Art and radicalism are two words that have always been associated with The Decker Building

. Located in 33 Union Square West, Manhattan, New York City, it was also known for a brief period of time as the Union Building. Originally designed by Leopold Eidlitz and erected in 1869, the building was later rehashed and redesigned by radical anarchist architect John H. Edelman for the Decker Brothers piano. One of the more famous residents of the building was pop art movement pioneer, Andy Warhol, who had his studio, commonly known as The Factory on the sixth floor. He lived and worked there from 1968 till 1973, through which he survived a shocking attempt at murder. The Decker Building has since been refurbished into an apartment building by Joseph Pell Lombardi.
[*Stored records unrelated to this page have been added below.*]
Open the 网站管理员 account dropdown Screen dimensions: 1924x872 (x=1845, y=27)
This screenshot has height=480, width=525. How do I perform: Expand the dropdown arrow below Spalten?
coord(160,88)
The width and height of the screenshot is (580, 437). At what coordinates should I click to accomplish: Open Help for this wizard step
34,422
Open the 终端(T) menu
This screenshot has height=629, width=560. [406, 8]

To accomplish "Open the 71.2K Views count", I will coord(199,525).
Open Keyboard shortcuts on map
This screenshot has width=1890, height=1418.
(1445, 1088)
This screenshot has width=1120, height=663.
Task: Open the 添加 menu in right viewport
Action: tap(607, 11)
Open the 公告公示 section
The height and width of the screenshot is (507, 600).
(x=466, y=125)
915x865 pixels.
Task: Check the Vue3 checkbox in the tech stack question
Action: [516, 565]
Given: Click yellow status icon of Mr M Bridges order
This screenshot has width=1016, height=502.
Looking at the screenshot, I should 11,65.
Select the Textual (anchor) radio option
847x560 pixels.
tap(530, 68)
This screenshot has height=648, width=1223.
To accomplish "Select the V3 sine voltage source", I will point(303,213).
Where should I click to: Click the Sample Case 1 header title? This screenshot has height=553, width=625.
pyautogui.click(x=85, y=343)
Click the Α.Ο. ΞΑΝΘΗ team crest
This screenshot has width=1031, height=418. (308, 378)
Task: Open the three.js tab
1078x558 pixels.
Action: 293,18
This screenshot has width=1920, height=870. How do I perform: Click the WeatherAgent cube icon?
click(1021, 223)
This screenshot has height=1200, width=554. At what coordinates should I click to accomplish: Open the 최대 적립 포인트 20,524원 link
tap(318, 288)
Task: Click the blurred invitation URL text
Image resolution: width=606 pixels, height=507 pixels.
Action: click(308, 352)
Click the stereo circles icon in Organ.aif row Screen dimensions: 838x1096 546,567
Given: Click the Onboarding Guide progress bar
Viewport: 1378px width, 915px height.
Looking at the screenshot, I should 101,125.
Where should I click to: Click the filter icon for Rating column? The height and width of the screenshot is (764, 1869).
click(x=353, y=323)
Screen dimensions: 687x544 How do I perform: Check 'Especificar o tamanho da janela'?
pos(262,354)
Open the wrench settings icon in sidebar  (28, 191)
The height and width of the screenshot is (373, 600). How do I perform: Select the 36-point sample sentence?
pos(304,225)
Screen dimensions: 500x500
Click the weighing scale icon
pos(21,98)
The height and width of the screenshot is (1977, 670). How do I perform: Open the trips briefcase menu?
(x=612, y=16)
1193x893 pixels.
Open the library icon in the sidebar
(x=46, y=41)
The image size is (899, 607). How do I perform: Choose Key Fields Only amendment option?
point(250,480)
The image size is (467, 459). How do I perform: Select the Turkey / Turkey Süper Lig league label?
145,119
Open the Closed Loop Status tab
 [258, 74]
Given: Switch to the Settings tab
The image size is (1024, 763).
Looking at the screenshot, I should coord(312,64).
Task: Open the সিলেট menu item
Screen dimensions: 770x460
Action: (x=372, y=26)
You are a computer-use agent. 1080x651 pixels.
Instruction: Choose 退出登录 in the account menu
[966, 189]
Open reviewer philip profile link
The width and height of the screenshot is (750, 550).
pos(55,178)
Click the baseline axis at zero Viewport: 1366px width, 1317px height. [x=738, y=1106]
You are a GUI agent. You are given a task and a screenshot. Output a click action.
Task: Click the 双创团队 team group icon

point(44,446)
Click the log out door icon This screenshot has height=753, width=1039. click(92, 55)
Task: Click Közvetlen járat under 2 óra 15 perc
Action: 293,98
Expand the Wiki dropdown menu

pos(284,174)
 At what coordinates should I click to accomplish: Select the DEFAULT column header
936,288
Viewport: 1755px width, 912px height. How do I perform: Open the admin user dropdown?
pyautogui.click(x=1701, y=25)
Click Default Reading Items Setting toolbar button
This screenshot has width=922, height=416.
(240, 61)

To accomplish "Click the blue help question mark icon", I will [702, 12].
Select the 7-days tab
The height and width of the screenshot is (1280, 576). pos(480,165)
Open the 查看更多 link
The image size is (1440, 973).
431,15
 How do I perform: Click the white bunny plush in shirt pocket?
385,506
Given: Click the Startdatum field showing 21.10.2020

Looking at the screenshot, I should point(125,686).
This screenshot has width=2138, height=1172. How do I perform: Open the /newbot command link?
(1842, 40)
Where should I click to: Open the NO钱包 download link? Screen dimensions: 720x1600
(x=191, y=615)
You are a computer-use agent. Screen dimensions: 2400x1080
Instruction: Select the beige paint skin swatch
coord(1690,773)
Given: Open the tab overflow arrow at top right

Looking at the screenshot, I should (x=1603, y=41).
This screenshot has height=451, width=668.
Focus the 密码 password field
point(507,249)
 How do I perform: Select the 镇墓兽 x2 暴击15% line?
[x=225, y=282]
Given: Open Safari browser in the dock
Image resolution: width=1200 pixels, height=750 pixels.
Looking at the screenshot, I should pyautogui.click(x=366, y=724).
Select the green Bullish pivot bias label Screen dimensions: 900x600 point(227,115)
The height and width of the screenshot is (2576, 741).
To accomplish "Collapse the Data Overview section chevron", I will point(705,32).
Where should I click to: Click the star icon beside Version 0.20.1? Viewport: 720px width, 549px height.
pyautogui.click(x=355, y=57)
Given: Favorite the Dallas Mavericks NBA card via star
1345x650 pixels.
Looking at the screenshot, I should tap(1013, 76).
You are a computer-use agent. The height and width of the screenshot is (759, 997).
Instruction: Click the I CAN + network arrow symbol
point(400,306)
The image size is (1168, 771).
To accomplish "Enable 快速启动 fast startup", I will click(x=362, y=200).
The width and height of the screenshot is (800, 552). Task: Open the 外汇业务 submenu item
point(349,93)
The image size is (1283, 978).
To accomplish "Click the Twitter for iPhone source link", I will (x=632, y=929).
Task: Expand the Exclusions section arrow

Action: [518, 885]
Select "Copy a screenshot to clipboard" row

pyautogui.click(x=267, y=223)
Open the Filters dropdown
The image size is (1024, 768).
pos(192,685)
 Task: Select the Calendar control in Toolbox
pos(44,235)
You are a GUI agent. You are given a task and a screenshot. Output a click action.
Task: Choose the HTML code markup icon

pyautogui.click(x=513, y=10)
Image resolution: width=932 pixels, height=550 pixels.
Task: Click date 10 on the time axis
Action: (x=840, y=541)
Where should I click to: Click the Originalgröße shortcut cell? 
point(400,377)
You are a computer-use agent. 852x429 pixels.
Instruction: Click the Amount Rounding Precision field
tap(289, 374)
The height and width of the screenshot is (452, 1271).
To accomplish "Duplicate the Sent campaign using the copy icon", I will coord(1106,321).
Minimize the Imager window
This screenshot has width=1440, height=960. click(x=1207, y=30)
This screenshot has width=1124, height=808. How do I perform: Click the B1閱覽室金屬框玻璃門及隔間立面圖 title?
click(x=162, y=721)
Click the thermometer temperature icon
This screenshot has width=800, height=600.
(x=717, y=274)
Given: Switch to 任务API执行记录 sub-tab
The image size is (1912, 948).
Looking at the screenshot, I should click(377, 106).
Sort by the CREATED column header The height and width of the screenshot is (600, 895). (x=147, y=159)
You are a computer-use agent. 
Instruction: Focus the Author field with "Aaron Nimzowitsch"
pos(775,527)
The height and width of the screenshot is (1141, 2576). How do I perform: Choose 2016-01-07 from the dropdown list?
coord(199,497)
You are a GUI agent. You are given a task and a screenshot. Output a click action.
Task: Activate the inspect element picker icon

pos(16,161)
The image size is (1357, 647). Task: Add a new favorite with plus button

The charismatic eleven story building is built with a steel frame, coupled with an ambitious design akin to Moorish Revival. Edelman has quite intricately amalgamated a melange of Venetian and Islamic designs. The latter was heavily evident as there existed a minaret on the roof of the structure, which was taken down before World War II. The exterior of the building is richly detailed with terra cotta designs to complete an unlikely mix of architectural splendour. The bulk of the history involved with The Decker Building is largely intertwined with Andy Warhol, who moved into the loft in early 1968, after his previous Factory at East 47th street was being torn down. However, on June 3rd, 1968 radical feminst Valerie Salonas visited his factory, fuelled by the thought that Warhol had been taking control of her work. She waited there until he returned and shot him thrice, as well as art critic Mario Amaya. The two managed to survive the episode, and so did The Decker Building, all of which moving on to become a testament to art.